How do we use our positions, our titles, the esteem that others have for us as clinicians, and our knowledge about mental health to advance the dialogue about mental suffering in our culture? Our friends, our families, and our social networks look at mental health professionals as leaders in these matters. How do we want to direct the conversation?
Cultural changes happen from one individual to another. Acceptance of previously stigmatized issues in American culture—same-sex relationships, racial integration, women’s equality, the list goes on—did not change writ large but rather with small, incremental changes in attitudes that were passed, person to person until acceptance became a new norm and intolerance became stigmatized.
What if, when we speak of Mr. Williams’ suicide, we speak not of something that happens to other people, but to people that we know and care about?

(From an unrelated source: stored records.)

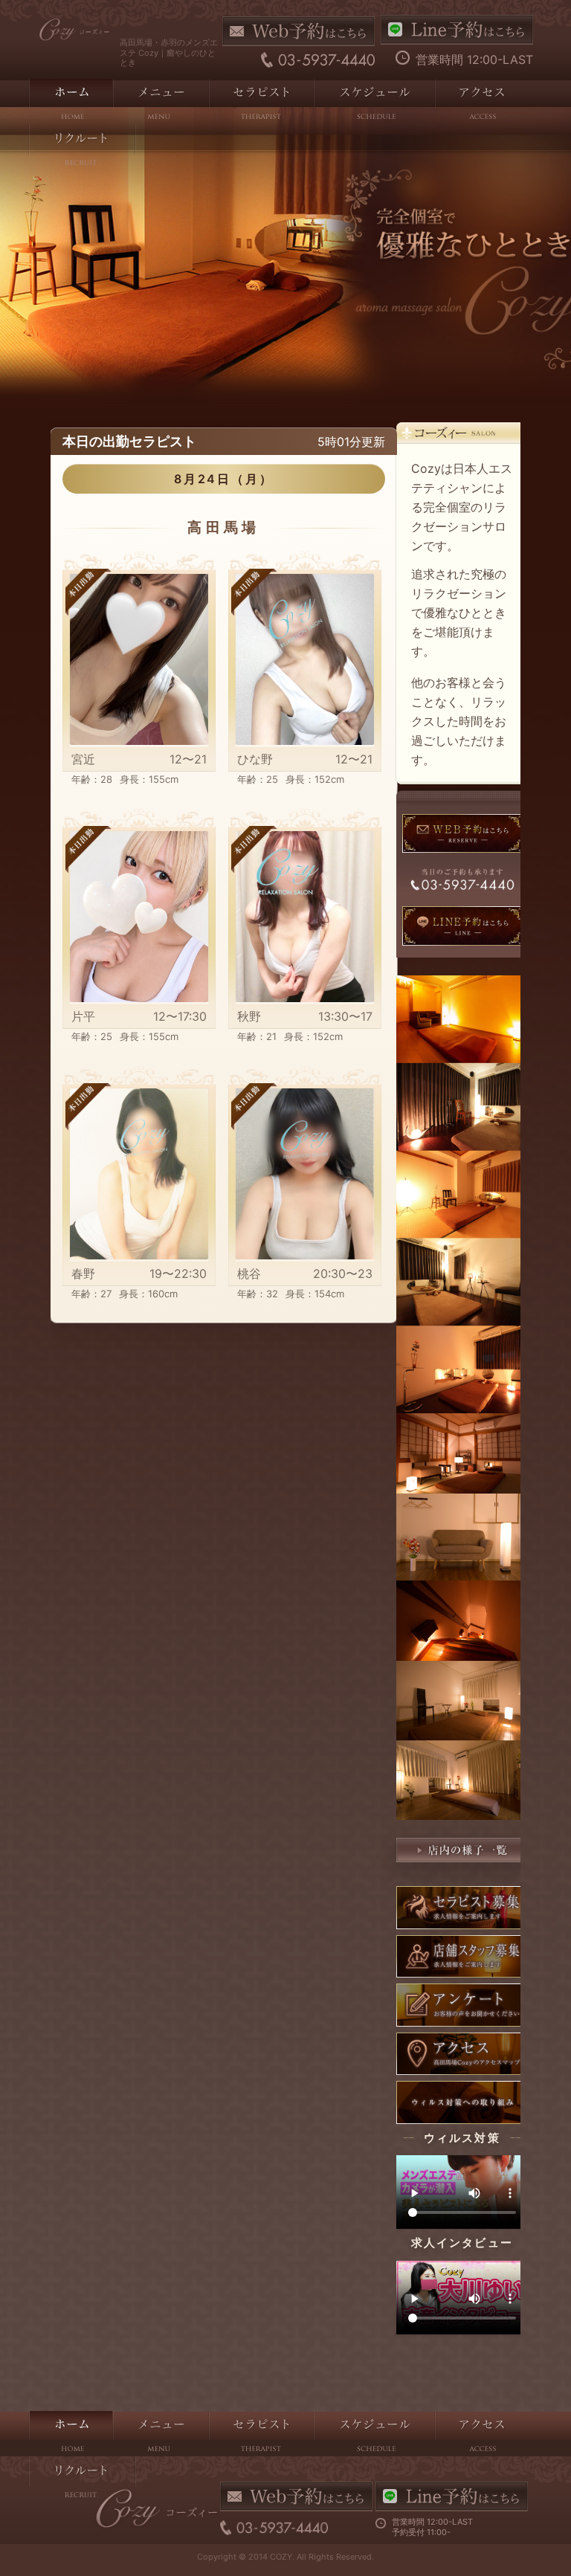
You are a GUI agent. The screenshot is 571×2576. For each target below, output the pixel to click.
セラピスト (260, 102)
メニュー (160, 102)
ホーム (70, 102)
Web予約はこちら (298, 31)
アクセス (481, 102)
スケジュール (373, 102)
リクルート (82, 148)
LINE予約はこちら (457, 30)
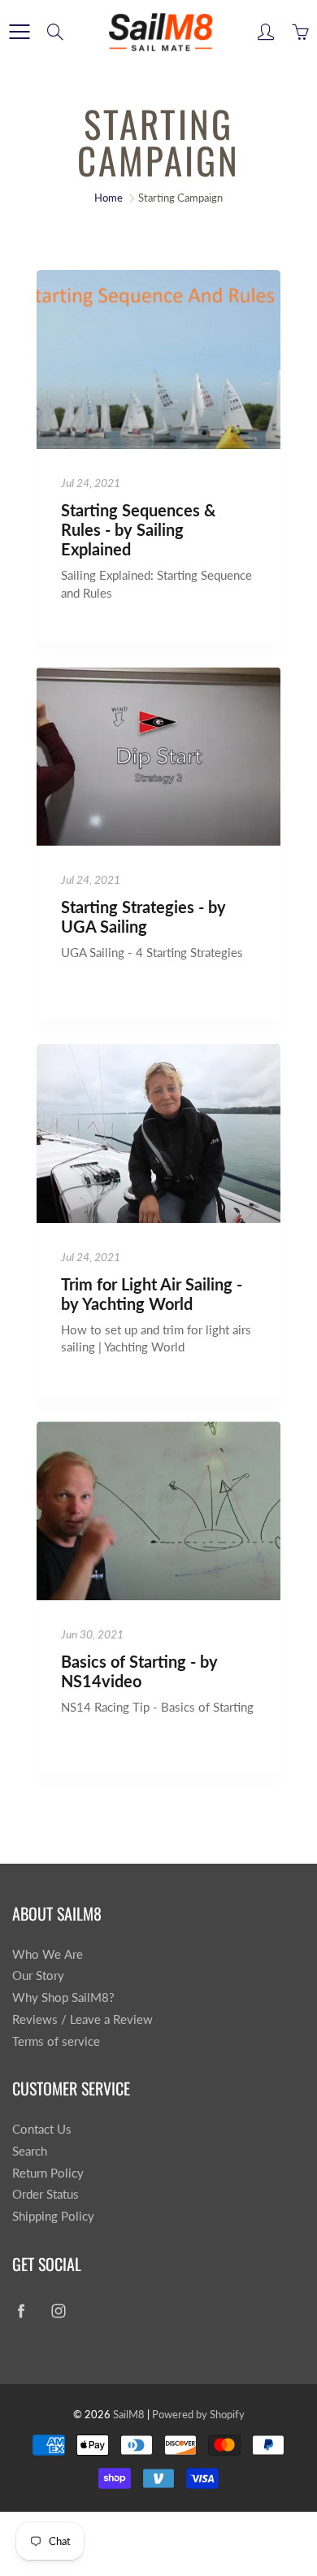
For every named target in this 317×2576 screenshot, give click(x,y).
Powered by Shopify (198, 2414)
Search (29, 2151)
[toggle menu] (19, 32)
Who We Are (47, 1954)
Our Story (38, 1975)
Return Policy (48, 2173)
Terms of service (56, 2041)
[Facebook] (21, 2311)
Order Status (45, 2194)
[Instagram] (58, 2311)
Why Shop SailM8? (63, 1997)
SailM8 (129, 2414)
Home (108, 197)
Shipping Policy (53, 2216)
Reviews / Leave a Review (82, 2019)
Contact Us (42, 2129)
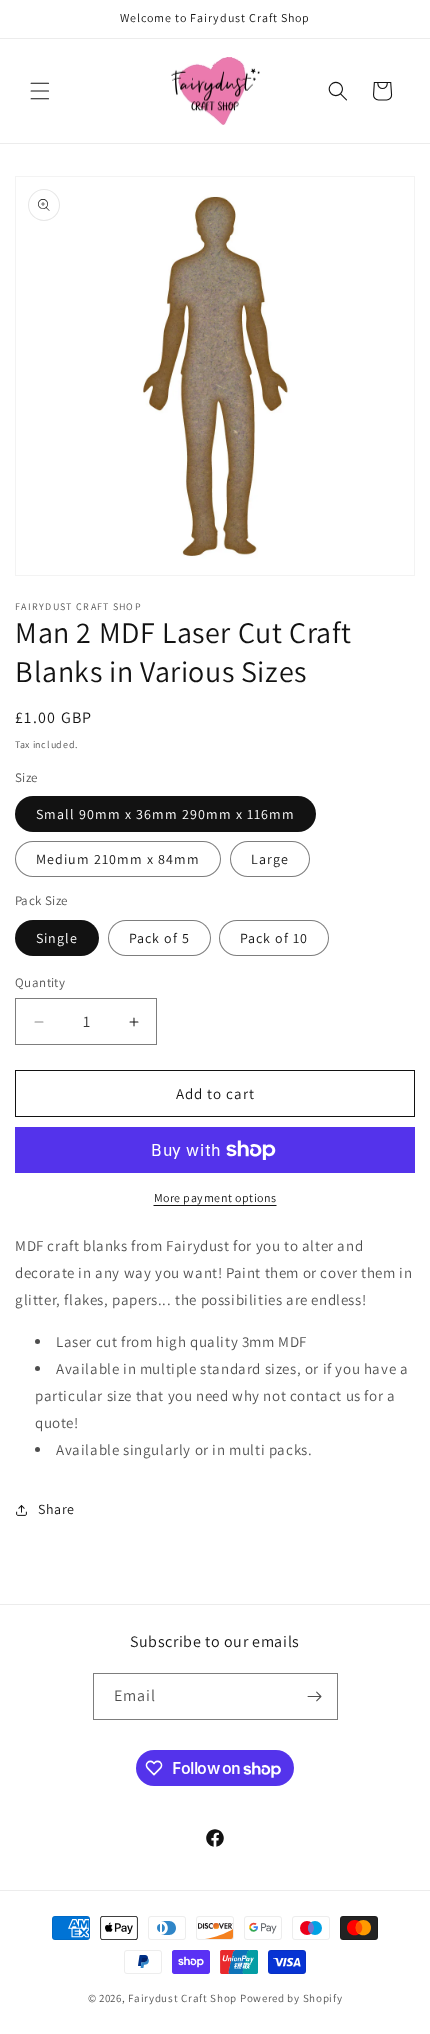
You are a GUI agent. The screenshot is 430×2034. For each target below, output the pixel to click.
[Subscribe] (315, 1696)
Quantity (40, 982)
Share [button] (56, 1509)
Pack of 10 (274, 938)
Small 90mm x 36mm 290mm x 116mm (165, 814)
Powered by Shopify (291, 1998)
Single (57, 938)
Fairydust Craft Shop (182, 1998)
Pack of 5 (159, 938)
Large (270, 859)
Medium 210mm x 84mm (118, 859)
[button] (40, 91)
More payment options (215, 1197)
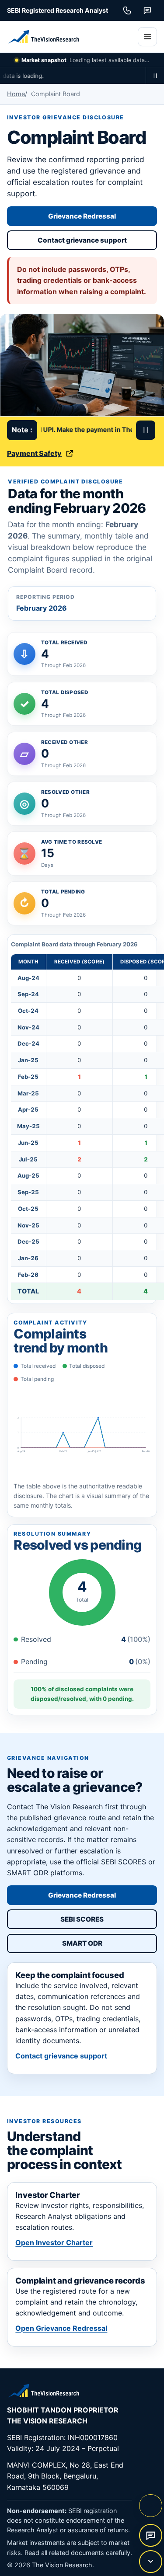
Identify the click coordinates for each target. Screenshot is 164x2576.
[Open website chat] (150, 2535)
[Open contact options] (150, 2561)
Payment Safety (34, 453)
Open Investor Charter (54, 2242)
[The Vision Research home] (67, 36)
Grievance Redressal (82, 216)
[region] (82, 1119)
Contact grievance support (82, 240)
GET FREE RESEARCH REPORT (150, 2505)
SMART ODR (106, 1945)
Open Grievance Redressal (61, 2328)
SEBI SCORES (104, 1921)
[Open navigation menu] (147, 36)
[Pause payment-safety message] (145, 430)
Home (16, 93)
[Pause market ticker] (155, 75)
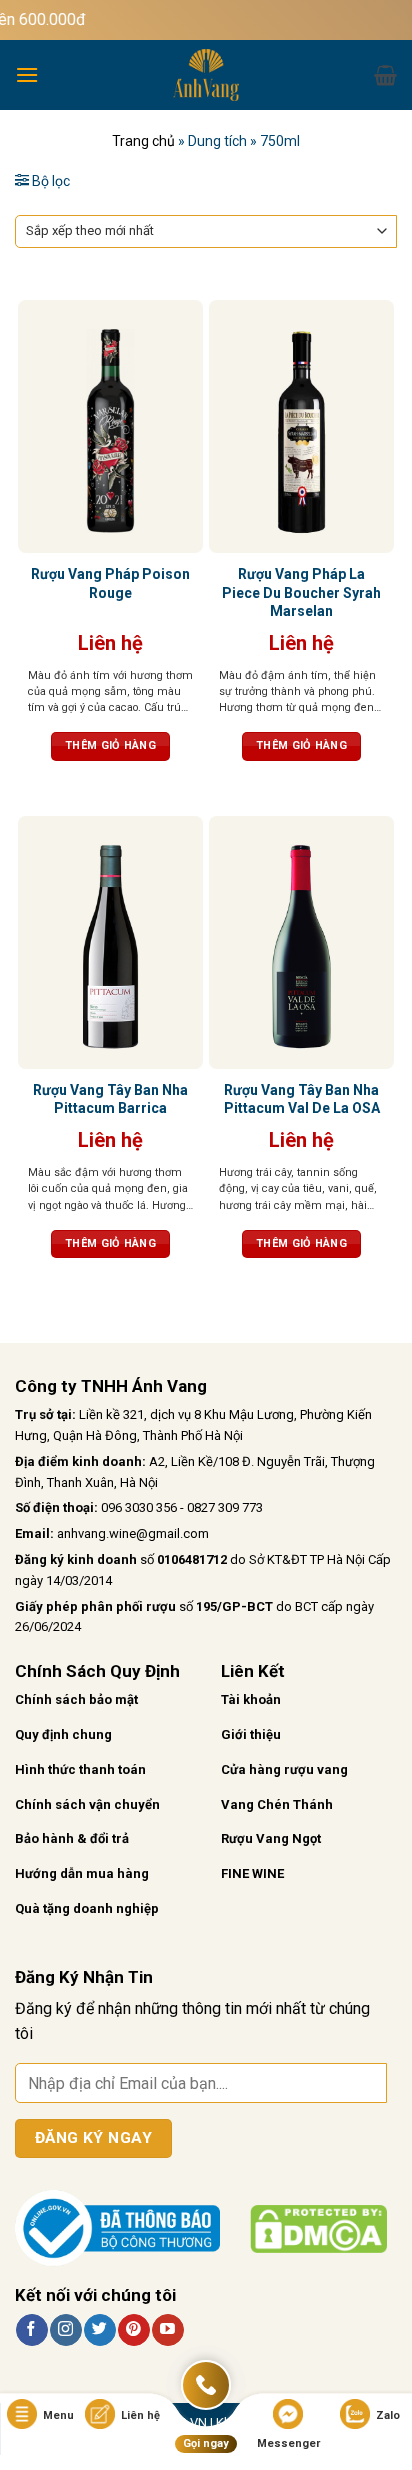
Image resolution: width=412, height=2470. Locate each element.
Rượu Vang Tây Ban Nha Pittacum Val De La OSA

Part of the force of shame is to make people feel like they are separate, that they are an “other.” What if feelings of depression and thoughts of suicide were viewed as something that can happen to us and to those who we love, not just to “other” people? What if we used the platforms of social media and the conversations that we have with our colleagues in the hallway as a means of conveying an attitude that these experiences of depression, and even suicidal ideation, can happen, and then modeling an openness and willingness to discuss these experiences?
Even with the bright light that Robin Williams brought to the world, he also had his demons sequestered in the shadows. We all do. He used humor to cast light into these shadows, to drive the demons away.
His humor, often outrageous, made us laugh because he said the things that we all were thinking but that we thought were impolite or impertinent to say. We laughed together, with him, and at ourselves. By laughing at those demons, he took the power away from them, but sadly, not for long enough. Eventually, they rallied around him and destroyed him. We can’t change that. But we can change the tone of the conversation around mental illness, nudging it slowly but tirelessly towards acceptance, so that others need not suffer the same solitary fate.